--- START ---

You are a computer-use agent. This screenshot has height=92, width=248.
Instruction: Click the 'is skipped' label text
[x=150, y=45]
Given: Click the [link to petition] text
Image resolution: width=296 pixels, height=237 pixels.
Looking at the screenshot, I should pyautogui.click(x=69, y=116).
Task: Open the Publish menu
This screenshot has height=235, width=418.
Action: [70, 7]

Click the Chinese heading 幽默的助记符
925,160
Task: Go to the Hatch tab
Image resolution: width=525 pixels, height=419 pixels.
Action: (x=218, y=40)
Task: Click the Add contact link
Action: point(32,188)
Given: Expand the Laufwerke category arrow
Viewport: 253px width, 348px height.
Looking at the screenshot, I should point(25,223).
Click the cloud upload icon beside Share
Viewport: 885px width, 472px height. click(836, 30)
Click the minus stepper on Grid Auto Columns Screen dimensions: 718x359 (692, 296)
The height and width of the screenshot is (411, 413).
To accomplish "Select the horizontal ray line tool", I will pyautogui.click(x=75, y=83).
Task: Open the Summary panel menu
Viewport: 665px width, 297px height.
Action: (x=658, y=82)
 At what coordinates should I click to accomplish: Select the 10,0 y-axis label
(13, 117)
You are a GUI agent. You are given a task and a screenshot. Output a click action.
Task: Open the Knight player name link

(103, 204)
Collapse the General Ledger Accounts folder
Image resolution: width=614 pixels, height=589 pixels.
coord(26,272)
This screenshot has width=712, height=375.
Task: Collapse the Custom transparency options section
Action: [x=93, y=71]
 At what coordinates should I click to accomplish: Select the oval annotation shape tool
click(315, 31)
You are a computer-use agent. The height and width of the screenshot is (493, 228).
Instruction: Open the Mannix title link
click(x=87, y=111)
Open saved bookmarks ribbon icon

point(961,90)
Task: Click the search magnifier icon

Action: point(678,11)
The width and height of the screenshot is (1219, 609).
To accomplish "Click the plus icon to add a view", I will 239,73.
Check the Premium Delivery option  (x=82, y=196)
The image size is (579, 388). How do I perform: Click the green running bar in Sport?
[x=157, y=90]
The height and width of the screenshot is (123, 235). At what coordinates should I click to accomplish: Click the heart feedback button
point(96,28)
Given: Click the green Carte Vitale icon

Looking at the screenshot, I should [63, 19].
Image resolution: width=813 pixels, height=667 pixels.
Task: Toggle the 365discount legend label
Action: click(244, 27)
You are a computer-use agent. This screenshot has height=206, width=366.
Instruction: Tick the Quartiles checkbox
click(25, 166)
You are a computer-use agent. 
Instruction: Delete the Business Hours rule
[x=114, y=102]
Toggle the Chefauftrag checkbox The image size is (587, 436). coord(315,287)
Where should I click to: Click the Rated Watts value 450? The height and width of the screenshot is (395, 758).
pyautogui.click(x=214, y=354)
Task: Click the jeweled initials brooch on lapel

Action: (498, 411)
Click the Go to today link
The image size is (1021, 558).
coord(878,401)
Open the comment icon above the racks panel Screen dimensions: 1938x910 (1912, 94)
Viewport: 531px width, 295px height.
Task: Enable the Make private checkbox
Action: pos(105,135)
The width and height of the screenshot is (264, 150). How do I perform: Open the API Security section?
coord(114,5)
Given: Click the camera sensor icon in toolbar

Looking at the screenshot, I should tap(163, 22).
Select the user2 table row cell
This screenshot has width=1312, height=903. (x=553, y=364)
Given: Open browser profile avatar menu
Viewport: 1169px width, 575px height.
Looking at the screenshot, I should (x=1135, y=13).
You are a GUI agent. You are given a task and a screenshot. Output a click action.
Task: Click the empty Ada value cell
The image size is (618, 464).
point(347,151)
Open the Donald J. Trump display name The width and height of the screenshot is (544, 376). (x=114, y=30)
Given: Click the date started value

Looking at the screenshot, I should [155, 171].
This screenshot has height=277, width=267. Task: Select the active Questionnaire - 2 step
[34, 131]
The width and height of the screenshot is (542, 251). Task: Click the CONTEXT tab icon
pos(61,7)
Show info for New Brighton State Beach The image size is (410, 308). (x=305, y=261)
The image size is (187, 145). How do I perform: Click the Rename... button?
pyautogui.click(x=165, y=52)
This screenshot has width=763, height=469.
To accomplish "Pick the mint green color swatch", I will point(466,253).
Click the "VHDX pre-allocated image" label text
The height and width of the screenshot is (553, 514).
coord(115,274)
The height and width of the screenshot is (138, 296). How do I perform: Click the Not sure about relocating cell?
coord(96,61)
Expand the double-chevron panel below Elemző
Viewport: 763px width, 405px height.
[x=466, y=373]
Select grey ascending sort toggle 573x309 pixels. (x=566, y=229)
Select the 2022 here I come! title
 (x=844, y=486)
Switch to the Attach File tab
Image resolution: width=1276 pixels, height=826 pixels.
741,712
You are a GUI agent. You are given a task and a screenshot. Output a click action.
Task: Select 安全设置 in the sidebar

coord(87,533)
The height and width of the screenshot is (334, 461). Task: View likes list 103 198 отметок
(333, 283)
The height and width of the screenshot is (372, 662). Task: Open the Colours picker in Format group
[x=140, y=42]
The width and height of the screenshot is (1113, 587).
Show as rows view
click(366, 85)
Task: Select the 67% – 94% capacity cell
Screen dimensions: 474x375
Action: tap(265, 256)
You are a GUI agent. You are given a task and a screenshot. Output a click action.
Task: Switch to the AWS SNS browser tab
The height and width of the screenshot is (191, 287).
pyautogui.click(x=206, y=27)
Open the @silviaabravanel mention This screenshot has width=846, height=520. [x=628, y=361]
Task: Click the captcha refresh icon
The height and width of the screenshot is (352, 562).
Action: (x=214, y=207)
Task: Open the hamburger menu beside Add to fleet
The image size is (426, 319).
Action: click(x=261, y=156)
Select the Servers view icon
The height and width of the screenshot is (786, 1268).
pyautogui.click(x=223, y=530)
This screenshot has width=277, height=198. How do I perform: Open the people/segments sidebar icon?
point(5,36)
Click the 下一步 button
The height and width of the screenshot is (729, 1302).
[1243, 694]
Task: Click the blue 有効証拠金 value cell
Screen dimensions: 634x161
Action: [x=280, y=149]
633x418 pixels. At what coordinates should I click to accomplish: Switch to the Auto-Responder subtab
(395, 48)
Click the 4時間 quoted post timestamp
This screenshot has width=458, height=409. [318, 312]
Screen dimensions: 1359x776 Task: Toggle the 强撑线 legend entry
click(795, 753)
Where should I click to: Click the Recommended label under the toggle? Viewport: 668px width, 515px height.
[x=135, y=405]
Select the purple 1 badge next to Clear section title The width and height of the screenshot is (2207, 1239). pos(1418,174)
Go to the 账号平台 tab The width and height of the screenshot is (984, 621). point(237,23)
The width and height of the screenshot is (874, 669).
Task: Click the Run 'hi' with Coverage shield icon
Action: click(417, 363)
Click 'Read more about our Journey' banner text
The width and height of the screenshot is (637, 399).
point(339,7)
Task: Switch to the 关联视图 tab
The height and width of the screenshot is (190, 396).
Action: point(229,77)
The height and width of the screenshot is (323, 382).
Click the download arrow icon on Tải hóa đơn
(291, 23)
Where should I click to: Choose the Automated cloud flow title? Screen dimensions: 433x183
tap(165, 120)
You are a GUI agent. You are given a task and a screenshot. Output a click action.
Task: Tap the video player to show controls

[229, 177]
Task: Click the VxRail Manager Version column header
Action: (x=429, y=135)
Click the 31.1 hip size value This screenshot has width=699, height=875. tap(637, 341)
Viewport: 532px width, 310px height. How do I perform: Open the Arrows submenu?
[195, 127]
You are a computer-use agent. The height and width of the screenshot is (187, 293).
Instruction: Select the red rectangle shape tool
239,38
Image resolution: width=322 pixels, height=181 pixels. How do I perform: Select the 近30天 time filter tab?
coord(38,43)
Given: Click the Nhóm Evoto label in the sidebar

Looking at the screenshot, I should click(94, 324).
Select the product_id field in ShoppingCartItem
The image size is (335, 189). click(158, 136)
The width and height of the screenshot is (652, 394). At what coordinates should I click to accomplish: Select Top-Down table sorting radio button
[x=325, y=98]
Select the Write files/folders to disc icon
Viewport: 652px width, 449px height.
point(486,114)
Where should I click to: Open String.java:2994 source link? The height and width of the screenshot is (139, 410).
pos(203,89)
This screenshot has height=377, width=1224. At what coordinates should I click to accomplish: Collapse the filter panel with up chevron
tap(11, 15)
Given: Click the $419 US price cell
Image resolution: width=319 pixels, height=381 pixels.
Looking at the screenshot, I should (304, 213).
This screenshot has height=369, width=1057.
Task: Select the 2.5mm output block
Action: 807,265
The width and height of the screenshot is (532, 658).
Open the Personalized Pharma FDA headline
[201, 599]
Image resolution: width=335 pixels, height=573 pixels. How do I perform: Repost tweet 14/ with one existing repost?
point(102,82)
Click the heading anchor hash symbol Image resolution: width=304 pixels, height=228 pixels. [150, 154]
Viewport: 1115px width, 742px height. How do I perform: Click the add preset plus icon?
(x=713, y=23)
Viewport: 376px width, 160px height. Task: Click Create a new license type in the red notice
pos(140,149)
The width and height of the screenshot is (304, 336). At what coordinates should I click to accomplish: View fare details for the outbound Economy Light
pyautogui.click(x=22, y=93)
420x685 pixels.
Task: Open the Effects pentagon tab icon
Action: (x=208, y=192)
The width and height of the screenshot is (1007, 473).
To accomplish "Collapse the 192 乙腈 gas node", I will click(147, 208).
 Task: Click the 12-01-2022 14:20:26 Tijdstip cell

--- END ---

■ Brief
Filter the lines above, keeping each one that contains the string "browser".

■ Task output
Given: Open browser profile avatar menu
Task: Switch to the AWS SNS browser tab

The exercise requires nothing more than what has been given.